Trwają zdjęcia do filmu „Syn Królowej Śniegu”, który łączy cechy dramatu i współczesnej baśni. Część jego akcji rozgrywa się w przenośni poetyckiej, na granicy fantazji i rzeczywistości. W obsadzie znaleźli się m.in. Michalina Olszańska, Franciszek Pieczka, Anna Seniuk, Ewa Szykulska i Rafał Fudalej.
„Syn Królowej Śniegu” wykracza poza ramy znanych gatunków filmowych. To dramat baśniowy, w którym przeplata się ze sobą świat bohaterów baśni Hansa Christiana Andersena i współczesna rzeczywistość.
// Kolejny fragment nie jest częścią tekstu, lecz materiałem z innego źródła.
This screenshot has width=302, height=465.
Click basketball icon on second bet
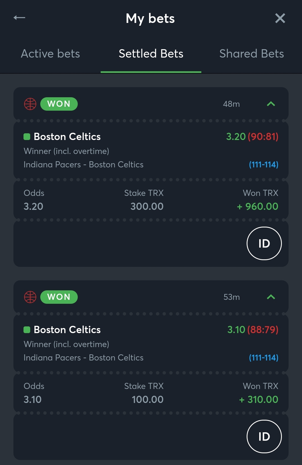pos(30,297)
Ten film ma jak największą rację bytu w dzisiejszym zachłannym i egoistycznym świecie
- uważa Franciszek Pieczka.
Tylko ja, tylko ja, tylko moje, dla wielu ludzi nic innego się nie liczy. Nie liczy się nawet rodzina, nawet chłopiec o pięknej wrażliwości. Ten film uderza w sedno sprawy tych wszystkich problemów, które nas bez przerwy bombardują. Wydaje mi się, że żyjemy za szybko, że nie ma żadnej refleksji.
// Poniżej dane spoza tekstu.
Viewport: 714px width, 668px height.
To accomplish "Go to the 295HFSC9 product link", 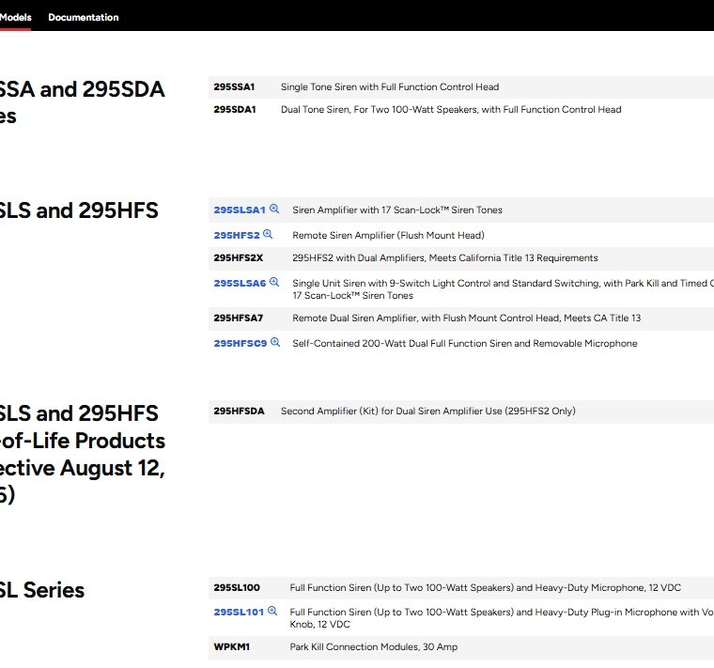I will pyautogui.click(x=240, y=344).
Główną bohaterką filmu jest dwudziestokilkuletnia Anna (Michalina Olszańska), która samotnie wychowuje syna Marcina (Maciej Bożek). Żeby mieć pieniądze na wynajem pokoju u Zofii (Anna Seniuk) i utrzymanie, pracuje w centrum handlowym i knajpie. Próbując przypodobać się otaczającemu ją światu, zapomina o tym, co najważniejsze; w myślach zaciera się granica między dobrem, a złem. Jej sześcioletni syn, spragniony ciepła i miłości, dzięki mieszkającemu po sąsiedzku Kazimierzowi (Franciszek Pieczka), ucieka do świata baśni. Tam, oddzielony parawanem fantazji od rzeczywistości, w której się nie odnajduje, czuje się szczęśliwy. Gdy Anna pozna Kamila (Rafał Fudalej), pojawi się nadzieja na lepsze jutro. Ale czy mama Marcina dokona właściwego wyboru?
Ludzie na co dzień potrzebują ciepła
- mówi Anna Seniuk.
Jeśli w odpowiednim momencie zabraknie jednego czułego gestu, czasami waży to na naszym życiu i ma ponure, dramatyczne konsekwencje.
Scenariusz filmu, który przed laty znalazł się w finale konkursu Hartley-Merrill, napisał Paweł Sala („Matka Teresa od kotów”). Za zdjęcia odpowiedzialny jest Mirosław Kuba Brożek (m.in. „Pitbull. Nowe porządki”), a reżyserię – Robert Wichrowski (m.in. „Karuzela” i „Francuski numer”).
Zdjęcia rozpoczęły się siódmego czerwca i potrwają do połowy lipca. Powstają w Warszawie oraz Poznaniu i Szamotułach, gdzie rozgrywa się akcja filmu. Producentem „Syna Królowej Śniegu” jest Piotr Mikołajczak i firma Ursa Major, koproducentami Apella S.A., Fundacja im. Franciszka Stefczyka, a mecenasem – Kasa Stefczyka. Film powstaje dzięki wsparciu finansowemu Polskiego Instytutu Sztuki Filmowej.